Lei aveva visto tutto, compresa la fine della Fiat. Marella Agnelli, figlia dei principi Caracciolo per parte paterna, discendente diretta per quella materna dei Clarke, ricchi produttori di whisky dell’Illinois. Donna dal profilo impenetrabile che Truman Capote aveva sintetizzato come il “risultato di duemila anni di civiltà”, resa eterna da uno scatto senza tempo di Richard Avedon. Femmina splendida e glaciale, padrona di casa esemplare, gioiello di altissima rappresentanza.

Figura tragica e infelice, sintesi dolorosa delle contraddizioni della ricchezza e dell’attaccamento a valori ora morti, ma da sempre incomprensibili ai comuni mortali: “Occorre saper essere il servitore di qualche cosa di più alto. Altrimenti si diventa schiavi di tutto ciò che c’è di più basso”. Nel suo caso la famiglia Agnelli, il “giardino” che Marella ha coltivato per tutta la vita.

Eppure, una volta la Fiat era anche il modello 130, magari carrozzato Pininfarina. Allora la famiglia Agnelli era non solo il simbolo di un grande successo imprenditoriale, ma anche di uno stile di vita riconosciuto e ammirato in tutto il mondo, un prodotto da esportazione di cui andare fieri, che grondava profitti e costruiva stabilimenti perfino in Unione Sovietica. Marella era la first lady di tutto questo, il testimonial più ricercato e più raro, la perla più preziosa della famiglia. E questa allure da prima della classe lei non l’aveva mai persa, anche quando era divenuta pura ipocrisia, finzione, memoria del passato, distintivo senza chiacchiere, liti villane (e pubbliche) per un pugno di dollari.

Nulla più della Fiat (Fca) di oggi è in contrasto con la vita e i comportamenti di Marella Agnelli. Niente sta più agli antipodi del galateo di questa nobile donna dal sangue partenopeo e americano dei manager e degli azionisti che si sono succeduti alla guida del gruppo dopo la morte dell’Avvocato. Eppure, noncurante, lei ha sempre cercato di fare finta di nulla, distante ma vicina, assente ma profondamente presente nella diaspora di comportamenti e di costumi della più famosa dinastia industriale italiana. Una madre tragicamente assente, ripagata con un dolore di affetti se possibile ancora più profondo.

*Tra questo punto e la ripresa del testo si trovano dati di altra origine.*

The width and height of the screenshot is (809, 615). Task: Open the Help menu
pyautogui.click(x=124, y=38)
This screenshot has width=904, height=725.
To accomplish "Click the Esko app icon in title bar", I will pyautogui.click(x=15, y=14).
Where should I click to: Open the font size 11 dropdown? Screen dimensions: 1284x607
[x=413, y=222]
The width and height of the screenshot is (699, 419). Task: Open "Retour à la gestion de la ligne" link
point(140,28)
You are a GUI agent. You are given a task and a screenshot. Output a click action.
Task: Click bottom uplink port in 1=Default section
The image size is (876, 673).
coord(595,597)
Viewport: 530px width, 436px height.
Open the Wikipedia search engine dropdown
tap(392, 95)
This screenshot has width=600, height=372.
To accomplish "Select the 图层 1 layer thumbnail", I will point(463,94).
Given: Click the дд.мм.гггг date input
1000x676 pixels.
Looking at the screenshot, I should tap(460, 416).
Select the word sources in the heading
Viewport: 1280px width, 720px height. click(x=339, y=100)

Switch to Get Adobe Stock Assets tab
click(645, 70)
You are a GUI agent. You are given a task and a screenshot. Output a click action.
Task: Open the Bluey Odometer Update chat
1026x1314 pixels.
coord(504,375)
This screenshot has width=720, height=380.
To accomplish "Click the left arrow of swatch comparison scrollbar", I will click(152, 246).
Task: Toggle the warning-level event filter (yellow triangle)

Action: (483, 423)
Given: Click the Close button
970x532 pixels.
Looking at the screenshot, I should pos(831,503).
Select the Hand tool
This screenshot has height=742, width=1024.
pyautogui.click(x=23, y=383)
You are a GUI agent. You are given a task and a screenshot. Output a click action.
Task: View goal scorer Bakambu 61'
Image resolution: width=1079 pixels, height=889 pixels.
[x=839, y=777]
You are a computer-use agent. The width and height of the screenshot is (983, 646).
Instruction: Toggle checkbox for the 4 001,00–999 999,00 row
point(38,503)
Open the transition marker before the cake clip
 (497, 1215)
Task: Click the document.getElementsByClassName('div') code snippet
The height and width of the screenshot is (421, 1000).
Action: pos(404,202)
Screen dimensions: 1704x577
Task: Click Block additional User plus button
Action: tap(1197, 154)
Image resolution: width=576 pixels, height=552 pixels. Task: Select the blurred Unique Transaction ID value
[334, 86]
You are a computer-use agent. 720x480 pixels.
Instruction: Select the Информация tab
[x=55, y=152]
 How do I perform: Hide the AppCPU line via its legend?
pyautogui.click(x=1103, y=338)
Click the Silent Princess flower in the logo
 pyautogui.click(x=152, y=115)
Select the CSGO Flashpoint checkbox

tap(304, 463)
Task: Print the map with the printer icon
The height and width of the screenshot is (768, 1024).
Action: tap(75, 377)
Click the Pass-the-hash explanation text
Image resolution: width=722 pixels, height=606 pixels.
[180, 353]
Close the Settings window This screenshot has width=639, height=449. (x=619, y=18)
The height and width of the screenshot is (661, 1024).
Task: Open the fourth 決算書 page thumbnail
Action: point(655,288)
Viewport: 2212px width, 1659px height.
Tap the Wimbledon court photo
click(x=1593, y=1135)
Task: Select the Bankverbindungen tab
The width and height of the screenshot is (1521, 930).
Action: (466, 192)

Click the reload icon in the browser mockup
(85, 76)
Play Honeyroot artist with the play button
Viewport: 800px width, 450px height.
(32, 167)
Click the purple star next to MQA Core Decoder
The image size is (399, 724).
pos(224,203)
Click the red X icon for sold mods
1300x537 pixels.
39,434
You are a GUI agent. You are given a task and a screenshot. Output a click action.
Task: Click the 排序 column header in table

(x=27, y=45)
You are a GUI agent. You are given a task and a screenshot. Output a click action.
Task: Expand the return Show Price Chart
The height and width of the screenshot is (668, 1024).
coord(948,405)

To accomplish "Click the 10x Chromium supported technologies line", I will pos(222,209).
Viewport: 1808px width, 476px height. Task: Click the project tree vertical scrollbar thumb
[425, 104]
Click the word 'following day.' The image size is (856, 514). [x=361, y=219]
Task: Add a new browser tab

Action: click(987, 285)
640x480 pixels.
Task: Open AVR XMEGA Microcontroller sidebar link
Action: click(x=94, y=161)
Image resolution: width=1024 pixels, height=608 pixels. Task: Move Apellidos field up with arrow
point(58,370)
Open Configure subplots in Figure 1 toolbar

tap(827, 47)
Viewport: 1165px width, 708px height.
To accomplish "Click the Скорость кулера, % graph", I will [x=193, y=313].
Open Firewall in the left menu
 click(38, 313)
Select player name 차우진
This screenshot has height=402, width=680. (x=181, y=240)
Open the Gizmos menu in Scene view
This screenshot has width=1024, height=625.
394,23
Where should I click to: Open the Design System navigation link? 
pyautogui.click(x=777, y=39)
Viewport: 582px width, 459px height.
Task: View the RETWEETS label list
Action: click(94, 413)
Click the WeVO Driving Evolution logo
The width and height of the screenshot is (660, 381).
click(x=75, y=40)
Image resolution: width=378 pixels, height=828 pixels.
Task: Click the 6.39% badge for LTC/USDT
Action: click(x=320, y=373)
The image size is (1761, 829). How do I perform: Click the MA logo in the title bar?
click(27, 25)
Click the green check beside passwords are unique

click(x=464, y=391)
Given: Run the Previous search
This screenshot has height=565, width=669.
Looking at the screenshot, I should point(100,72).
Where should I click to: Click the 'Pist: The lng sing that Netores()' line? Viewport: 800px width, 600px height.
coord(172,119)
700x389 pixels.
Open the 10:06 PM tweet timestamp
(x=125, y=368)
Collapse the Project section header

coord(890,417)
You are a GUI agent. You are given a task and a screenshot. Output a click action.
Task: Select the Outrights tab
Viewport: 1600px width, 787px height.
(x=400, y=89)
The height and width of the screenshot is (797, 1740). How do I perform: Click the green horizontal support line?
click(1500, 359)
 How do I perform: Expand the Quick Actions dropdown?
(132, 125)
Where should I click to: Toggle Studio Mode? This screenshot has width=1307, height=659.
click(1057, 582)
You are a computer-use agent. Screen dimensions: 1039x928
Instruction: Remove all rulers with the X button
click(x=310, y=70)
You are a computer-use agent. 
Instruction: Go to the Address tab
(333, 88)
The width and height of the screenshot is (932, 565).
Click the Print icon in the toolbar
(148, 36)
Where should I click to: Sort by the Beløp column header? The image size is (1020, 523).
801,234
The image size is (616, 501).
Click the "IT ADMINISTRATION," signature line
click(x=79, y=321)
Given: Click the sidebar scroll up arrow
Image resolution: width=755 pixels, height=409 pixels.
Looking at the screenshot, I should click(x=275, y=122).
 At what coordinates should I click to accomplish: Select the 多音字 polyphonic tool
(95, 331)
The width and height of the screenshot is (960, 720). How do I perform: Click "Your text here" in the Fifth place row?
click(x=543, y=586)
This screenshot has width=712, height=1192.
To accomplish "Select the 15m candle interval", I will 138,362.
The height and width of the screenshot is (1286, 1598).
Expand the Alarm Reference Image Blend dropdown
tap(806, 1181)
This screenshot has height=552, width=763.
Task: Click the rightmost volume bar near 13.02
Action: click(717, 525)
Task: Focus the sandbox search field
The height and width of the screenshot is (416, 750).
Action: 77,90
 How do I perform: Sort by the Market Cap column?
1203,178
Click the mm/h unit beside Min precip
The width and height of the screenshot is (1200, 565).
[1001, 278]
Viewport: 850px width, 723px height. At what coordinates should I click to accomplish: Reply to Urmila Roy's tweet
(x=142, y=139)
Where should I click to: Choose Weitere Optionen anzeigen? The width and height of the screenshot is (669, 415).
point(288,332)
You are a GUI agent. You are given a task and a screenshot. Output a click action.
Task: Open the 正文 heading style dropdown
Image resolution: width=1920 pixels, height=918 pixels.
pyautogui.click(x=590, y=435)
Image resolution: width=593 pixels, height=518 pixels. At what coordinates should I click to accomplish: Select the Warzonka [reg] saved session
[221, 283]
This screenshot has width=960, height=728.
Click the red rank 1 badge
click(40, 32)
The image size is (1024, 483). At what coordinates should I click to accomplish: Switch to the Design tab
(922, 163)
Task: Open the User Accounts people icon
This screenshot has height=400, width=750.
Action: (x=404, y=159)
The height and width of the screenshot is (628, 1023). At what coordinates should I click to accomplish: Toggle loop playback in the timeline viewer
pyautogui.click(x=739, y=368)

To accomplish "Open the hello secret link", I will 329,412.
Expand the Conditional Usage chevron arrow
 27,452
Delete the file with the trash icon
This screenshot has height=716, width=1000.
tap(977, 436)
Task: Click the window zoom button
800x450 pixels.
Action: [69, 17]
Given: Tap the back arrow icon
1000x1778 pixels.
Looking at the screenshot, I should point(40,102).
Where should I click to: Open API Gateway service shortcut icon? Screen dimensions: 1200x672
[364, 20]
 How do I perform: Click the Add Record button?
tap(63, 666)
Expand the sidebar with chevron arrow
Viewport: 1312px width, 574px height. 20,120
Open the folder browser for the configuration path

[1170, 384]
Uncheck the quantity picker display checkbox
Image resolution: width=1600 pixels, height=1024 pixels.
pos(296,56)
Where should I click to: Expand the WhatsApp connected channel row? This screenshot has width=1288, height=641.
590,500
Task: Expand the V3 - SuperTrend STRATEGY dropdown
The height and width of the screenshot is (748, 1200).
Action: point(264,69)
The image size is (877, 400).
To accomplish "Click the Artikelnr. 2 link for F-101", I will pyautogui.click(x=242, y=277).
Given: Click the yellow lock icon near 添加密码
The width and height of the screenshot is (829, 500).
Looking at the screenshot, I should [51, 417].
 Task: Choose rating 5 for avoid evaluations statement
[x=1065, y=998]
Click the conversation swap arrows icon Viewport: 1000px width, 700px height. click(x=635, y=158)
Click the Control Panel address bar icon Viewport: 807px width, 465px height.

Custode di un mondo, in apparenza freddo e vuoto, dove i sentimenti sono affari marginali e dove regna solo la fedeltà al principio di conservazione del patrimonio e all’estetica di famiglia. Una figura simbolica e irraggiungibile, il paradigma di un’educazione (Ausbildung) che non esiste più, descritta dal lei stessa in un libro splendido che nell’edizione americana a ragione si intitola The Last Swan.

Una sola cosa forse non aveva previsto, non pensava fosse possibile, si ostinava a credere irrealizzabile: che dopo la fine dell’azienda sarebbe arrivata anche la dissoluzione della famiglia, due facce della stessa medaglia, due strade evidentemente intrecciate una all’altra. Invece, come la grande letteratura ci ha insegnato (e la storia ci conferma), il destino delle grandi famiglie borghesi dai Buddenbrook in giù si lega indissolubilmente alle fortune economiche, con la fedeltà ai principi imprenditoriali dei fondatori.

I denari e i beni che pure restano, una volta scomparse le doti imprenditoriali, hanno un altro sapore, un altro odore, e soprattutto da soli non sono più in grado di replicare quell’armonia felice in cui convivevano e si alimentavano. La ricchezza senza lo spirito e l’azione che l’ha generata è come un corpo privo di sangue che si rinsecchisce e si mummifica. Marella Agnelli, certo non per sua volontà, ma sicuramente per sua scelta, ha rappresentato lo sforzo più duraturo per conservare la duplice natura dello stile Agnelli. Non c’è riuscita, ma per questo non è meno esemplare ai nostri occhi.